# [What is required]
Return every line of the records that contains the word "pixels". Matching is case-sensitive.

# [Information shown]
§ §

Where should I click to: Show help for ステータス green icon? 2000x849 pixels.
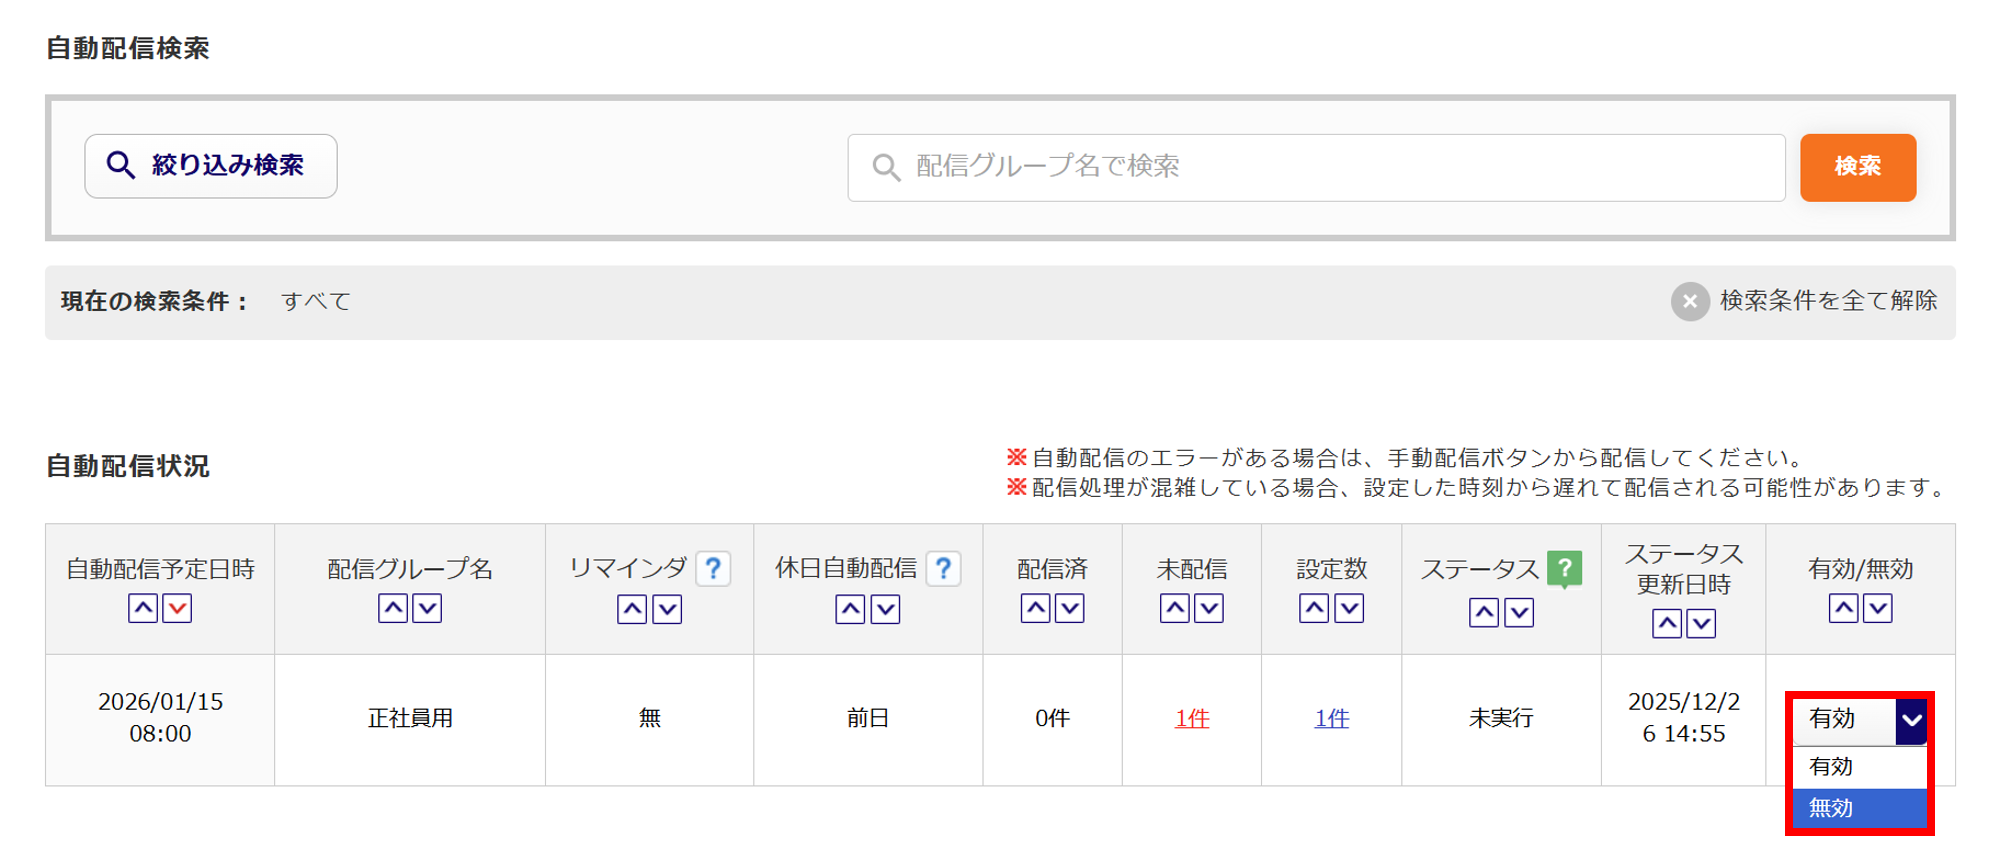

§ §

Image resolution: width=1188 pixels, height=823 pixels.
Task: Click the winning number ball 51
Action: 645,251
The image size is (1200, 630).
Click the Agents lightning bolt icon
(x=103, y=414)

§ §

# [The completed task]
Where should I click to: Show help for ステータス green icon? 2000x849 pixels.
Image resolution: width=1188 pixels, height=823 pixels.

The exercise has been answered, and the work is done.